(TRAVAIL DEMANDÉ):
a. Reproduisez le passage sur la maison de Proculus à partir des mots « Voyez cette maison » jusqu'aux mots « plus dramatique encore. » inclus.
b. Répondez à ces questions d'après le passage sur la maison de Proculus :
(i) Où a-t-on retrouvé des morts dans la maison ?
(ii) Qu'est-ce que le gladiateur n'eut pas le temps d'emporter ?
(iii) Que prouve l'absence de monnaies ?
c. Indiquez si chacune de ces affirmations concorde avec le passage sur la maison de Proculus, en citant les mots qui tranchent :
(i) Les hôtes de la maison ont laissé leur argent derrière eux.
(ii) L'étage supérieur de la maison s'est écroulé.
(iii) Les dernières fouilles ont amené une découverte moins dramatique.
--- TEXTE FOURNI ---
Voyez cette maison de Proculus que nous venons de visiter : que de choses elle raconte ! Cet écroulement de l’étage supérieur, ces squelettes en morceaux qui en tombèrent, ces armes que le gladiateur n’eut pas le temps d’emporter, ces morts retrouvés dans un œcus du péristyle, cette absence de monnaies prouvant que les hôtes avaient pris avec eux leur argent, laissant derrière eux la pauvre femme au chapelet d’amulettes : que de révélations sur le dernier jour de Pompéi ! Cependant les dernières fouilles ont amené une découverte d’un intérêt plus dramatique encore.
--- JEU DE DONNÉES ---
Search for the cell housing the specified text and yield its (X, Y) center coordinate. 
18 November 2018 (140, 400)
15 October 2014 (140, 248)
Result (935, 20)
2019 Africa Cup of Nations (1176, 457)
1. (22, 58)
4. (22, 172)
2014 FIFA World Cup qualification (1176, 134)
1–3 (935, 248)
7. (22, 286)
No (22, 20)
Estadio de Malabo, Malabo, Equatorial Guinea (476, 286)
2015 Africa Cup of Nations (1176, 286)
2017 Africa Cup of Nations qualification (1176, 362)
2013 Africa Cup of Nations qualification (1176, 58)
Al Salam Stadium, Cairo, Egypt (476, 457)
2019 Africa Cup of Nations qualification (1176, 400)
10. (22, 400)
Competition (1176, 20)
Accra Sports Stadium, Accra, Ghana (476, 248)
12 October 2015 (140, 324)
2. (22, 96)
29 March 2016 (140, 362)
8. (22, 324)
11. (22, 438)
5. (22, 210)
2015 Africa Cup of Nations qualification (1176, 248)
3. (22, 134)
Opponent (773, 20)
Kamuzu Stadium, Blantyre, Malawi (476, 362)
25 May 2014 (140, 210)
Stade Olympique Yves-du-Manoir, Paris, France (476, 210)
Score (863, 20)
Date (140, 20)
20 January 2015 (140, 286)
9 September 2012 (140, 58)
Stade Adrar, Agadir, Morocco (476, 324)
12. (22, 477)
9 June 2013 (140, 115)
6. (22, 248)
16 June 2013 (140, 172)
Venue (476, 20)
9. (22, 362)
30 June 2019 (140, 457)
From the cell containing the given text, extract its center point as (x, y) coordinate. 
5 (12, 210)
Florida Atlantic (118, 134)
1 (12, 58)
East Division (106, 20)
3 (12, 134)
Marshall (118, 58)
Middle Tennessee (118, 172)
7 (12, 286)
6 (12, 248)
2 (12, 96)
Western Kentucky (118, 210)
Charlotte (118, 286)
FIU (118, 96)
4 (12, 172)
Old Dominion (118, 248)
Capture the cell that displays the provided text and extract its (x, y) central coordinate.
---
(RÉPONSES PAR CONSIGNE):
a.
Voyez cette maison de Proculus que nous venons de visiter : que de choses elle raconte ! Cet écroulement de l’étage supérieur, ces squelettes en morceaux qui en tombèrent, ces armes que le gladiateur n’eut pas le temps d’emporter, ces morts retrouvés dans un œcus du péristyle, cette absence de monnaies prouvant que les hôtes avaient pris avec eux leur argent, laissant derrière eux la pauvre femme au chapelet d’amulettes : que de révélations sur le dernier jour de Pompéi ! Cependant les dernières fouilles ont amené une découverte d’un intérêt plus dramatique encore.

b.
(i) Dans un œcus du péristyle.
(ii) Ses armes.
(iii) Que les hôtes avaient pris avec eux leur argent.

c.
(i) Non : « cette absence de monnaies prouvant que les hôtes avaient pris avec eux leur argent »
(ii) Oui : « Cet écroulement de l’étage supérieur »
(iii) Non : « une découverte d’un intérêt plus dramatique encore »